Regardless of how you choose to install it, please make sure you install Python version 3.11. Also, please set up your python environment at least a day in advance of the workshop. If you encounter problems with the installation procedure, ask your workshop organizers via e-mail for assistance so you are ready to go as soon as the workshop begins.
Windows - Video tutorial
-
Open https://www.anaconda.com/products/distribution with your web browser.
-
Download the Python 3 installer for Windows.
-
Double-click the executable and install Python 3 using MOST of the default settings. The only exception is to check the Make Anaconda the default Python option.

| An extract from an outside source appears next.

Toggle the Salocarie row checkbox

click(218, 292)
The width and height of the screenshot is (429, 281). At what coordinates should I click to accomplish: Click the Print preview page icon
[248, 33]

Mac OS X - [Video tutorial][video-mac]
-
Open https://www.anaconda.com/products/distribution with your web browser.
-
Download the Python 3 installer for OS X.
-
Install Python 3 using all of the defaults for installation.
Linux
Note that the following installation steps require you to work from the shell. If you run into any difficulties, please request help before the workshop begins.
-
Open https://www.anaconda.com/products/distribution with your web browser.
-
Download the Python 3 installer for Linux.
-
Install Python 3 using all of the defaults for installation.

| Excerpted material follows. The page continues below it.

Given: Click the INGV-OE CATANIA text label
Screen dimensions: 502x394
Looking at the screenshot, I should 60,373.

a. Open a terminal window.
b. Navigate to the folder where you downloaded the installer
c. Type
$ bash Anaconda3-
and press tab. The name of the file you just downloaded should appear.
d. Press enter.
e. Follow the text-only prompts. When the license agreement appears (a colon will be present at the bottom of the screen) hold the down arrow until the bottom of the text. Type
yes
and press enter to approve the license. Press enter again to approve the default location for the files. Typeyes
and press enter to prepend Anaconda to yourPATH
(this makes the Anaconda distribution the default Python).
Installing the required packages
Conda is the package management system associated with Anaconda and runs on Windows, macOS and Linux. Conda should already be available in your system once you installed Anaconda successfully. Conda thus works regardless of the operating system. Make sure you have an up-to-date version of Conda running. See these instructions for updating Conda if required.
To create a conda environment called highdim_workshop
with the required packages, open a terminal (Mac) or Anaconda prompt (Windows) and type the command:
conda create --name highdim_workshop python jupyter seaborn scikit-learn pandas statsmodels
Activating the environment
At the start of each day throughout this workshop, remember to activate the environment prior to launching your Jupyter lab notebook. This will ensure you have access to all the libraries we installed within this environment (i.e., python jupyter seaborn scikit-learn pandas statsmodels ).
conda activate highdim_workshop
Deactivating environment
When you’re done working in a specific environment (you don’t have to do this now), it’s good practice to deactivate it to avoid conflicts with other environments. This ensures that the packages and settings from the active environment don’t interfere with your system’s global settings or other environments. At the end of each day (not now), you can deactivate the conda environment by typing:
conda deactivate
Starting Jupyter Lab
We will teach using Python in Jupyter lab, a programming environment that runs in a web browser. Jupyter requires a reasonably up-to-date browser, preferably a current version of Chrome, Safari, or Firefox (note that Internet Explorer version 9 and below are not supported). If you installed Python using Anaconda, Jupyter should already be on your system. If you did not use Anaconda, use the Python package manager pip (see the Jupyter website for details.)
To start jupyter lab, open a terminal and type the command:
$ jupyter lab
Check your setup
To check whether all packages installed correctly, start a jupyter notebook in jupyter lab as explained above. Run the following lines of code:
import sklearn
print('sklearn version: ', sklearn.__version__)
import seaborn
print('seaborn version: ', seaborn.__version__)
import pandas
print('pandas version: ', pandas.__version__)
This should output the versions of all required packages without giving errors. Most versions will work fine with this lesson, but for sklearn, the minimum version is 1.2.2.
Fallback option: cloud environment
If a local installation does not work for you, it is also possible to run this lesson using Google colab. If you open a jupyter notebook from Colab, the required packages are already pre-installed.